Journal of Infectious Diseases and Diagnosis

Maternal Immunity: A Shield against Infectious Diseases

Juana Diez^* Department of Virology, University of Carabobo, Naguanagua, Carabobo, Venezuela
^*Correspondence: Juana Diez, Department of Virology, University of Carabobo, Naguanagua, Carabobo, Venezuela, Email:

Received: 01-Mar-2023, Manuscript No. JIDD-23-20788; Editor assigned: 03-Mar-2023, Pre QC No. JIDD-23-20788 (PQ); Reviewed: 17-Mar-2023, QC No. JIDD-23-20788; Revised: 24-Mar-2023, Manuscript No. JIDD-23-20788 (R); Published: 31-Mar-2023, DOI: 10.35248/2576-389X.23.08.207

About the Study

Maternal immune protection against infectious diseases is a critical mechanism that helps protect infants from infections during the vulnerable neonatal period. The immune system of the mother plays a crucial role in protecting the fetus during pregnancy and the newborn after delivery. The transfer of maternal antibodies and immune cells across the placenta, through breast milk and other maternal tissues, provides passive immunity that helps prevent infections in the neonate.

During pregnancy, the maternal immune system undergoes significant changes to prevent the rejection of the fetus, which has a unique set of antigens inherited from the father. This process involves a shift towards a Th2-type immune response that promotes antibody production and immune tolerance. This shift is crucial for fetal development and protection from maternal immune attacks.

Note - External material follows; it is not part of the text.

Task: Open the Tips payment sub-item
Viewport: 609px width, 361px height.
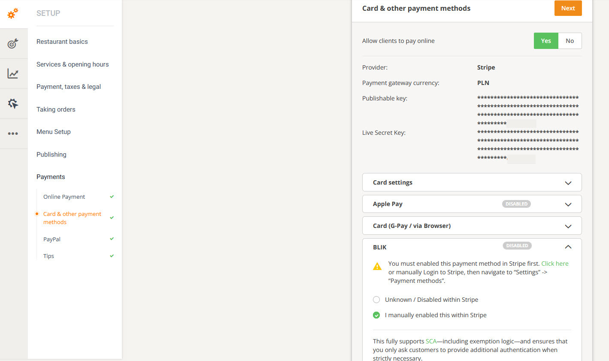Action: pyautogui.click(x=48, y=256)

Maternal antibodies are transferred to the fetus through the placenta in a process called trans placental transfer. These antibodies provide passive immunity to the neonate and help protect against a range of infections, including viral, bacterial, and fungal pathogens. The extent of antibody transfer depends on the type of antibody and the timing of exposure to the antigen. For example, IgG antibodies, which are the most common type of antibody in the blood, can cross the placenta and provide protection to the neonate against a range of infections.

The timing of exposure to the antigen is also critical for optimal antibody transfer. Antibodies produced by the mother in response to an infection may take several weeks to reach peak levels in the blood. Therefore, exposure to the antigen towards the end of pregnancy or shortly before delivery may result in suboptimal antibody transfer to the neonate. In contrast, exposure to the antigen earlier in pregnancy may result in higher levels of antibody transfer to the neonate.

Breast milk is another important source of maternal immune protection against infectious diseases. Breast milk contains a range of immune factors, including antibodies, cytokines, and other immune cells that help protect the neonate from infections. Breast milk provides a continuous source of passive immunity that helps protect against infections during the first few months of life when the neonate's immune system is still developing.

Breast milk also contains a range of other factors that promote immune development and maturation in the neonate. For example, breast milk contains prebiotics, probiotics, and other components that promote the growth of beneficial bacteria in the gut. These bacteria play a critical role in immune development and help protect against infections.

Maternal immune protection against infectious diseases is not limited to the transfer of antibodies and immune cells. The placenta also plays a critical role in protecting the fetus from infections. The placenta acts as a barrier that prevents the entry of pathogens from the maternal circulation into the fetal circulation. The placenta also contains a range of immune cells and immune factors that help protect the fetus from infections.

However, some pathogens are capable of crossing the placenta and causing infections in the fetus. These infections can result in serious complications, including stillbirth, preterm delivery, and neonatal death. Examples of pathogens that can cross the placenta include Cytomegalovirus, Toxoplasma gondii, Rubella, and Syphilis.

In addition to the passive immunity provided by maternal antibodies and immune cells, the neonate also has its own immune system. However, the neonatal immune system is immature and not fully functional at birth. This immaturity results in a higher susceptibility to infections, particularly during the first few months of life.

The neonatal immune system undergoes significant development and maturation during the first few months of life. This process is influenced by a range of factors, including exposure to microbes, nutrition, and other environmental factors. Breastfeeding plays a critical role in promoting immune development and maturation in the neonate. Breast milk contains a range of factors that promote the growth of beneficial bacteria in the gut and help promote immune development.